Even though Justin Vernon has featured on a number of tracks, including multiple Taylor Swift tracks, we have not had a Bon Iver record in roughly 5 or 6 years. Well, the band is back and they have left the synth and electro mixers at home and went back to that indie cabin in the woods. The raw power and emotion in this delicate track is some of their best work…but we will get there in due time.
First of all, we are back in the days of For Emma Forever Ago and Bon Iver, Bon Iver where the arrangements were largely made up of tangible instruments, as opposed to electro beeps and post-production. Musically, Speyside is a good mix of the two records. It has the inpecable acoustic guitar of For Emma Forever Ago, but it is mixed more like Bon Iver, Bon Iver where Vernon’s vocal is up in the mix and the entire track has more depth and warmth than the band’s earlier work.
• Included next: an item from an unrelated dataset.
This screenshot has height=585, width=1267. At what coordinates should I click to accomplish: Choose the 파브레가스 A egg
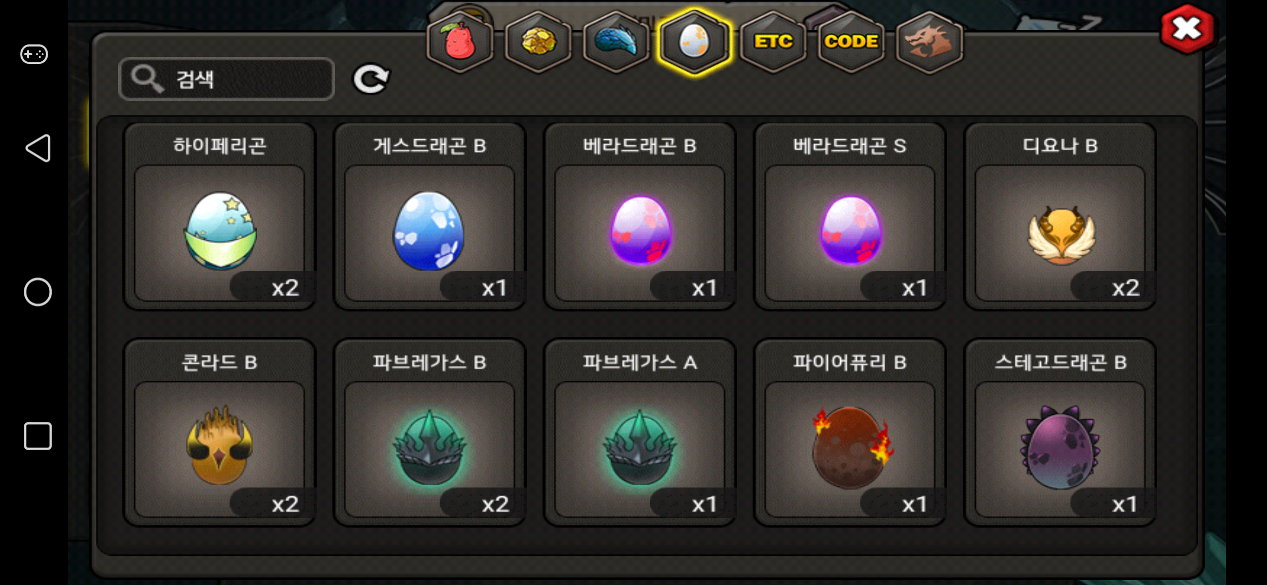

Leaving the electronic flourishes at home gives the track the heart and soul that was missing on their previous two records. You can really feel the music in this track. Acoustic guitar, strings and the vocal all work magnificently together and give the track emotional depth. In stripping the song back, the band is back to the core of what made them such an indie favourite in the first place.
Justin Vernon has mastered his vocal and uses it with surgical percision on this track. He is like Spielberg sitting back and constructing perfect scenes with as much emotional impact as possible. In the past, Vernon would rely too much on his falcetto, which hid his amazing vocal range. As time has gone on he has used his lower range in tracks with great effect. On Speyside he goes all over the scale with soulful depth and gospel-esque emotional resonance. You don’t feel like he is singing…it’s more like he cut his heart out and is wringing it over a live mic.
Lyrically, this is a song about rebuilding yourself from the ashes of the past. Vernon sings of a man looking back at his mistakes, violence and regret in the cold light of day. In the end he is reduced to nothing more than shattered pieces on the floor. The end of the track “But maybe you can still make a man from me…With what’s left of me / As you live and breathe / I really know now what had hold on me” is beautiful and gut wrenching. I interpret it as a man who has lost everything to addiction and knowing that it had a hold on him is now willing to reach out for help to be put back together. It is pretty open to what you think, but that stuck out to me.
Bon Iver’s Speyside is a song about the human condition and how we can be broken down to our rock bottom, but still have hope that the love of others can rebuild us. This is a beautiful song sung so soulfully and delicately that you will cry.